Higher temperatures will result in unanticipated open fires across the country and pose a bigger threat for the vulnerable communities, residing in the informal settlements (ISs) across Lebanon. Refugees continue to live in conditions below humanitarian standards with over half (57%) of Syrian refugee families living in overcrowded shelters, shelters below humanitarian standards, and/or shelters in danger of collapse. (VASYR,2021)
The settlements arise because of housing needs for low-income community members or migrant workers. Informal settlements are densely populated and overcrowded structures. Typically, the homes are quickly assembled on any plot of available land, using wooden panels and some pieces of fabric and tarpaulin, making them susceptible to unsafe cooking, heating appliances and open fires. Women, children, the elderly, and persons with specific needs are the most vulnerable to burn injuries. Therefore, Medair’s comprehensive fire program is tailored to promote the safety, health, and well-being of the vulnerable communities.
“My main priority as shaweesh is to keep everyone in our community safe. Safety always comes first. Knowing that we are dealing with unpredictable climate change year after year, we must be ready for anything.
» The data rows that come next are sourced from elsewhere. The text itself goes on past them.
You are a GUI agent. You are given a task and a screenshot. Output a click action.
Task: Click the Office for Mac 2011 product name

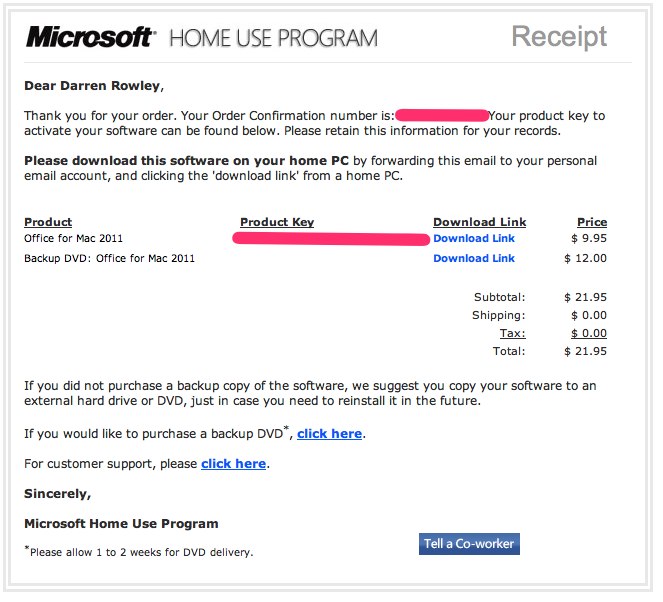[74, 238]
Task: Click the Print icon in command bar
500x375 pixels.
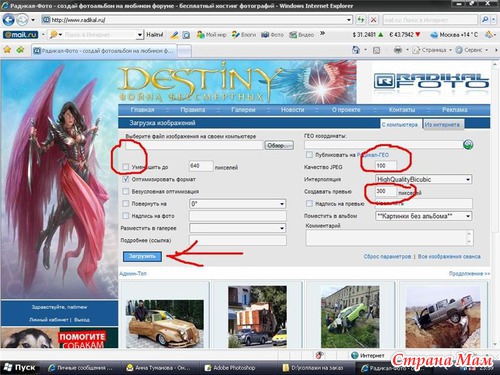Action: 398,50
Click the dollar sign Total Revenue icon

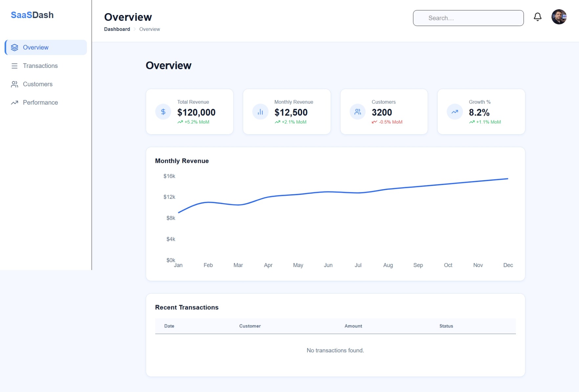coord(163,112)
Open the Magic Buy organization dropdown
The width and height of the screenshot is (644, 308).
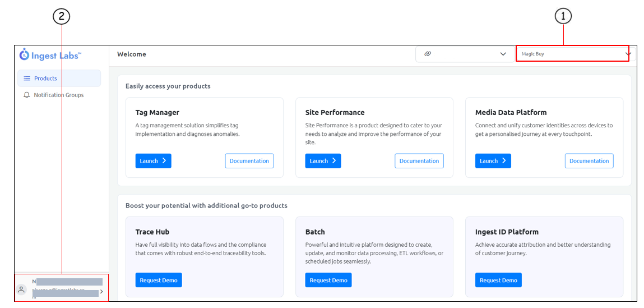[572, 54]
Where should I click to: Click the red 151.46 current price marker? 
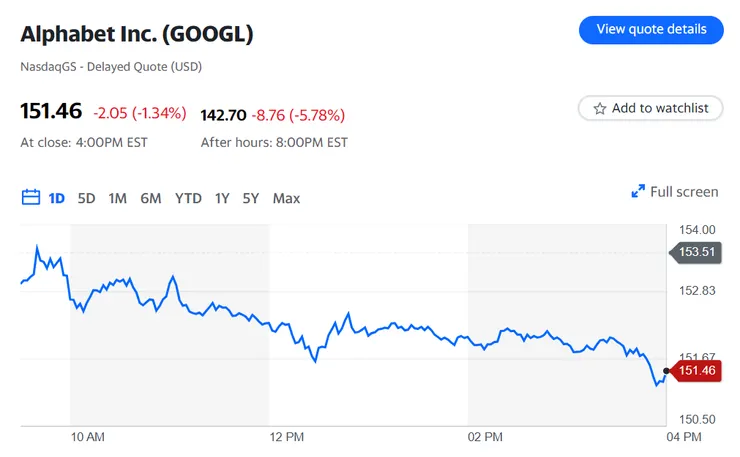tap(696, 371)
Last year, it was particularly difficult with the long dry heatwaves that were hitting us during the summer. It would go on for days. God forbid a fire erupted, there would have been no way to stop it.” says Barland, 41-year-old, Syrian ‘shaweesh’ (meaning the person nominated by other community members to act as the settlement supervisor and decision-maker).
Part of the comprehensive fire program in coordination with the UNHCR, Medair will implement fire awareness educational sessions in the informal settlements located in the Bekaa Valley and Arsal, the Baalbek – Hermel district. Implementation of tailored fire educational session are for women, men, and children (at least 50% of the population in the informal settlement should gather) to raise awareness of causes, risk, and mitigating methods of fire in informal settlements that will be conducted in person, by Medair’s team. Instructions on how to use and store the fire extinguishers is also included within the awareness session. Each informal settlement will receive one awareness session in parallel with the distribution of the new fire extinguishers. This will include regular checks of extinguisher pressure and readiness.
Medair’s work in Lebanon is made possible by the support of United Nations High Commission for Refugees (UNHCR) and generous private donors.